Text segment:
━━━━━━━━━━━━━━━━━━━━

AGREEMENT AND PLAN OF SHARE EXCHANGE

        AGREEMENT AND PLAN OF SHARE EXCHANGE, dated as of March 9, 2005, by and between White River Capital, Inc., an Indiana corporation (“Parent”), and Union Acceptance Corporation, an Indiana corporation (the “Company”).

WITNESSETH:

        WHEREAS, the respective Boards of Directors of Parent and the Company have approved the acquisition of the Company by Parent on the terms and subject to the conditions set forth in this Agreement;

        WHEREAS, the respective Boards of Directors of Parent and the Company have approved a statutory share exchange (the “Exchange”) whereby all of the issued and outstanding shares of Common Stock, no par value, of the Company (“Company Common Stock”) shall be acquired by Parent in exchange for shares of validly issued, fully paid and nonassessable Common Stock, no par value, of Parent (“Parent Common Stock”) on the terms and subject to the conditions set forth in this Agreement;

        WHEREAS, for United States federal income tax purposes, it is intended that the transactions contemplated hereby qualify as a reorganization within the meaning of Section 368(a) of the Internal Revenue Code of 1986, as amended (the “Code”), and that this Agreement shall be, and is hereby, adopted as a plan of reorganization for purposes of Section 368 of the Code; and

        WHEREAS, Parent and the Company desire to make certain agreements in connection with the Exchange and also to prescribe various conditions to the Exchange.

━━━━━━━━━━━━━━━━━━━━

Supplied data:
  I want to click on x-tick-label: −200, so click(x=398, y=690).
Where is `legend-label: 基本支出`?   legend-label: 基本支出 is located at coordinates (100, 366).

━━━━━━━━━━━━━━━━━━━━

Requirement A:
Copy out the share exchange agreement word for word, starting at "WHEREAS, for United" and ending at "to the Exchange.".
Requirement B:
According to the share exchange agreement, under which state's laws are both White River Capital, Inc. and Union Acceptance Corporation incorporated?
Requirement C:
Extend the share exchange agreement from the point where it stops.

Written answer A:
WHEREAS, for United States federal income tax purposes, it is intended that the transactions contemplated hereby qualify as a reorganization within the meaning of Section 368(a) of the Internal Revenue Code of 1986, as amended (the “Code”), and that this Agreement shall be, and is hereby, adopted as a plan of reorganization for purposes of Section 368 of the Code; and

        WHEREAS, Parent and the Company desire to make certain agreements in connection with the Exchange and also to prescribe various conditions to the Exchange.

Written answer B:
Indiana

Written answer C:
AGREEMENT:

        NOW, THEREFORE, in consideration of the premises and the agreements contained herein the parties hereto agree as follows:

ARTICLE I
The Exchange

        Section 1.1 The Exchange. On the terms and subject to the conditions set forth in this Agreement, and in accordance with the Indiana Business Corporation Law (the “BCL”), at the Effective Time (as defined in Section 1.3), (i) Parent and the Company shall effect the Exchange, and (ii) the Company shall become a wholly owned subsidiary of Parent.

        Section 1.2 Closing. The closing (the “Closing”) of the Exchange shall take place at the Indianapolis office of Barnes & Thornburg, 11 South Meridian, Indianapolis, IN 46204 at 1:00 p.m., local time on April 15, 2005, or as promptly thereafter as all conditions precedent to the Closing have been satisfied or waived, subject to Section 5.2.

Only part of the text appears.